• DOCUMENT EXTRACT
========================================================================

Andrew Velazquez sounds disillusioned. He yearns for the days when businesses took responsibility for their decision-making and were accountable to their customers, community and country.
Mr. Velazquez, a senior international business major at Loyola College in Maryland and a lifelong Catholic school student, is not alone when he wonders if deception is the only way to succeed.
Professors at Catholic colleges and universities in the Archdiocese of Baltimore are attempting to answer such concerns with a definitive “no.”
“The world today is dog-eat-dog,” Mr. Velazquez said. “People are trying to do anything to get by. They’re doing away with normal business practices.”
One of Mr. Velazquez’s international business instructors, Dr. Roger Kashlak, says students are filled with questions, confusion and disappointment.
“Nobody’s vetting anything,” Dr. Kashlak told The Catholic Review. “It’s sometimes frustrating to see. If Tom Brokaw views his parents’ as ‘the greatest generation’ and I’m the next generation, gee, my generation is not looking that great.”
Mr. Velazquez is aware of many business world scandals, including former energy giant Enron “cooking” accounting books, investor Bernard Madoff allegedly orchestrating a Ponzi scheme, the Federal Reserve bailout of insurance corporation American International Group and the collapse of the housing market.

========================================================================

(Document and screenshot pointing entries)
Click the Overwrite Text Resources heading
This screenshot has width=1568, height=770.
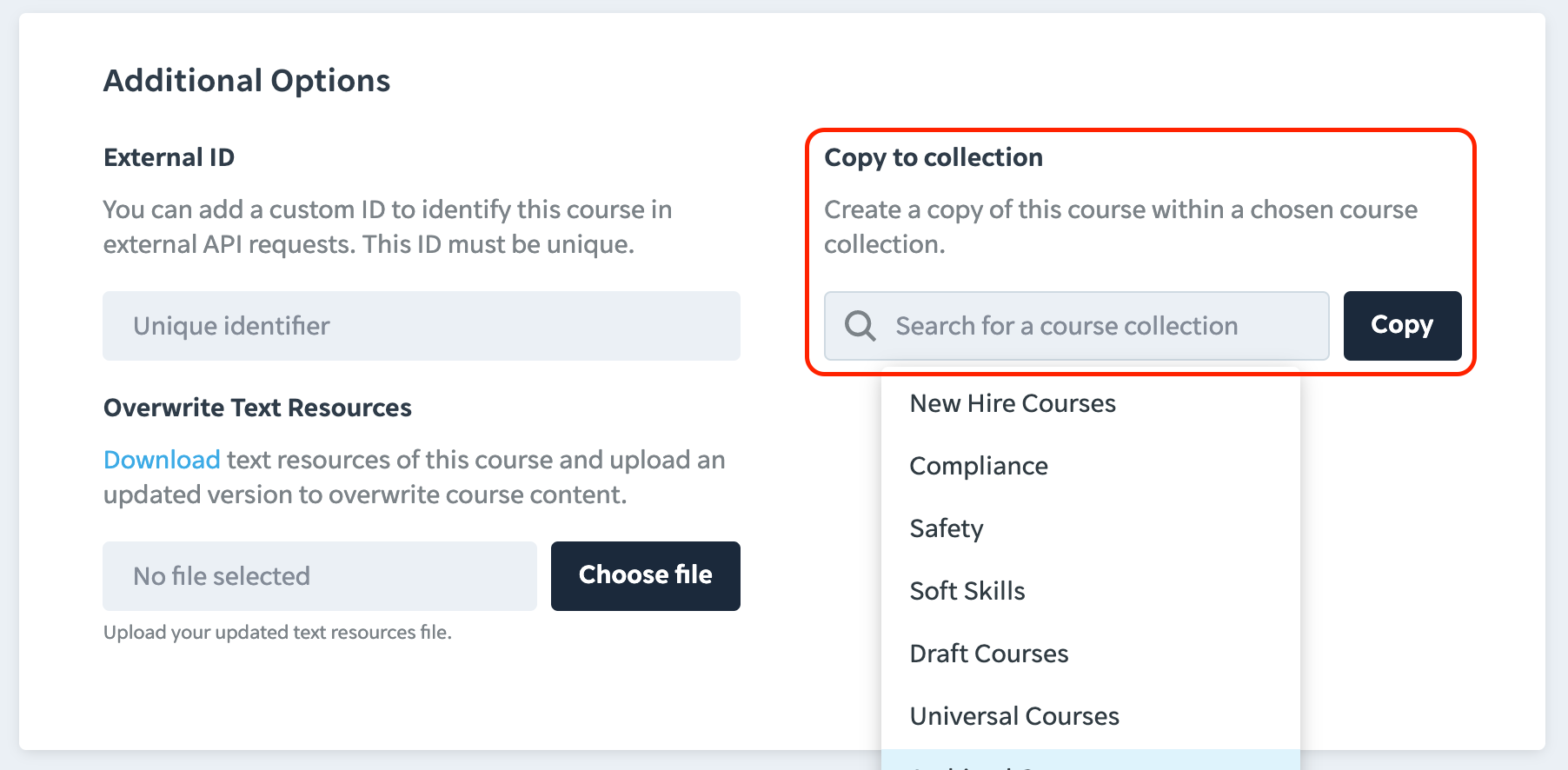pyautogui.click(x=257, y=408)
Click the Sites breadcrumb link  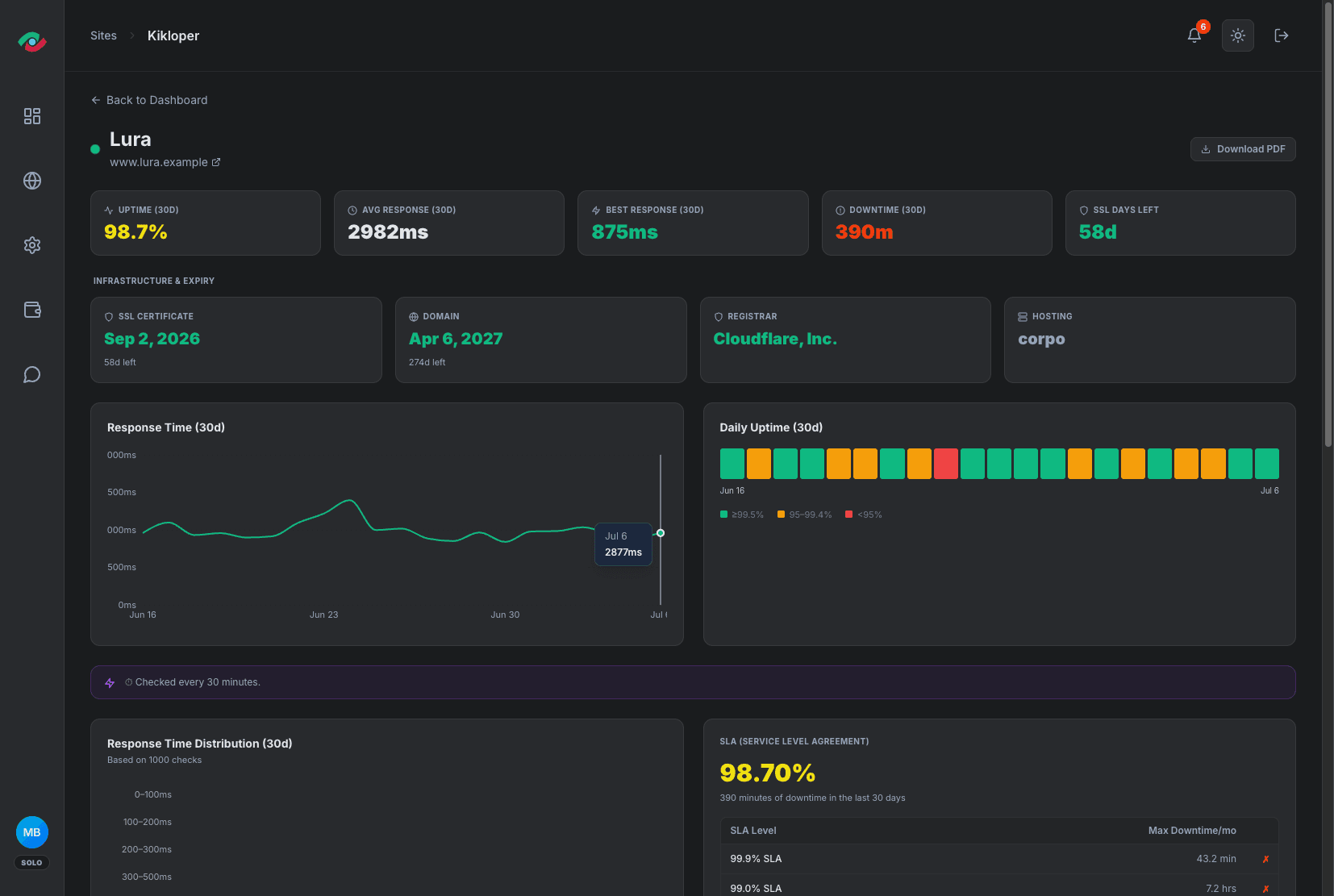tap(103, 35)
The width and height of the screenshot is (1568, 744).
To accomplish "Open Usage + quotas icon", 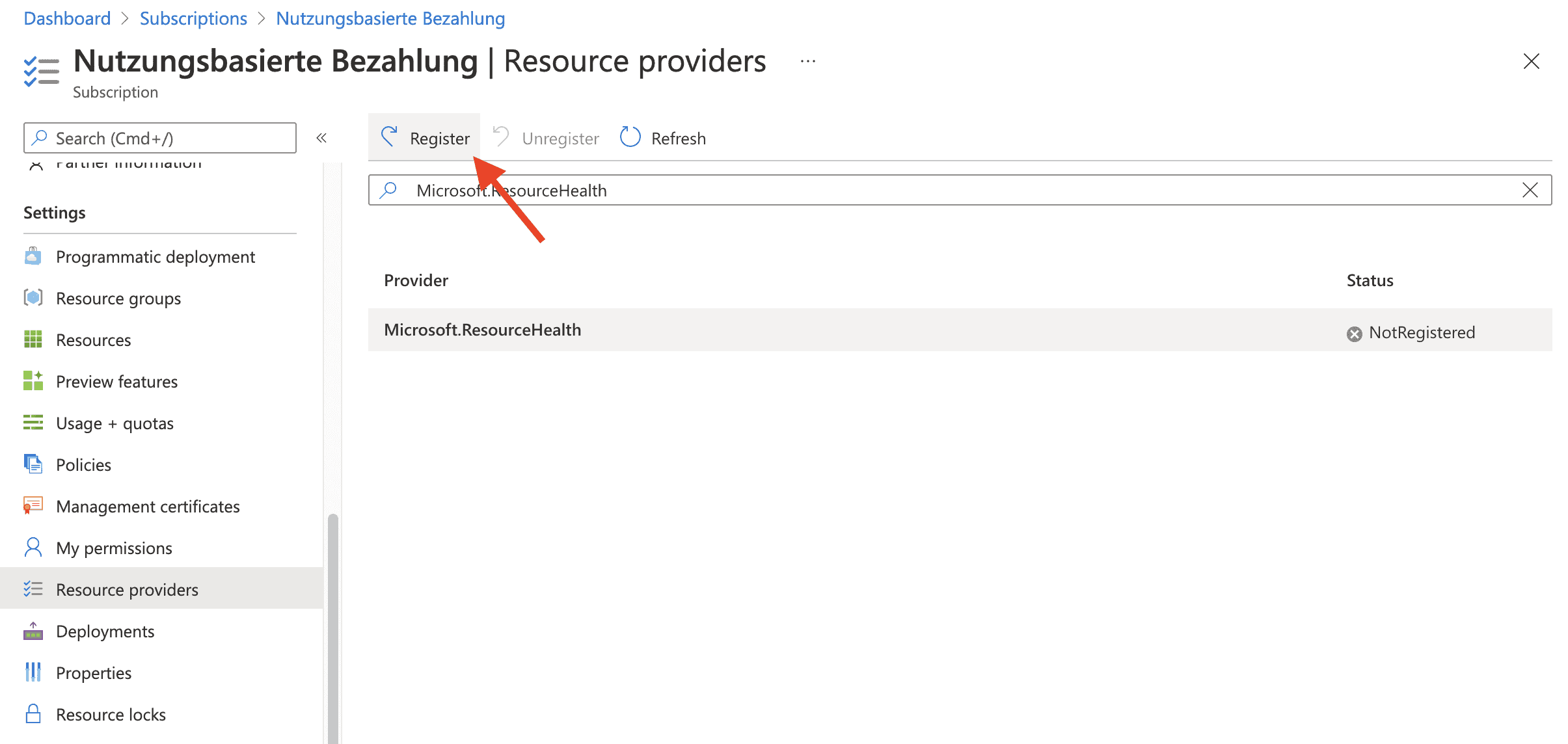I will click(33, 423).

========================================================================

• GIVEN EXERCISE 1
According to the article on business ethics at Catholic colleges, which publication did Dr. Roger Kashlak speak to?
• GIVEN EXERCISE 2
List every business world scandal that the article on business ethics at Catholic colleges says Mr. Velazquez is aware of.
• GIVEN EXERCISE 3
Write the next few paragraphs of the article on business ethics at Catholic colleges, picking up after its final sentence.

• EXERCISE RESPONSE 1
The Catholic Review

• EXERCISE RESPONSE 2
- Former energy giant Enron "cooking" accounting books
- Investor Bernard Madoff allegedly orchestrating a Ponzi scheme
- The Federal Reserve bailout of insurance corporation American International Group
- The collapse of the housing market

• EXERCISE RESPONSE 3
Economics and business professors at Loyola and Mount St. Mary’s University in Emmitsburg watched recent events with keen interest and an awareness they must serve as moral compasses for future leaders.
“Most students don’t come in with an understanding of economics at all,” said John Larrivee, associate professor of economics at Mount St. Mary’s and a parishioner of St. Anthony Shrine in Emmitsburg. “I take my faith pretty seriously, so there’s a fair amount of integration. You work with what has managed to reach their heads.”
The professors hope prior lessons didn’t come from Gordon Gekko, the main character of the 1987 movie “Wall Street,” who coldly advised “greed is good.”
Dr. Larrivee said there was “a massive outbreak of greed” from top executives to the working man. Low interest rates caused a change in perspective, he said, and distorted people’s view of what they could afford.
The collective actions of many individuals resulted in the perfect economic storm.
Dr. Kashlak, like Dr. Larrivee, feels compelled to tell his students that profit is good, especially if it is done properly.
“I think ethics is underlined in every single moment,” Dr Kashlak said of his classes. “Nothing goes further without ethical, right behavior.”
There is hope those lessons are taking hold. Mr. Velazquez said he and classmates routinely talk about the burden they face in the years to come.
“Business is supposed to be practiced morally,” he said. “It’s not ‘how do I get ahead?’ It’s ‘how do I profit and maintain my morals?’ ”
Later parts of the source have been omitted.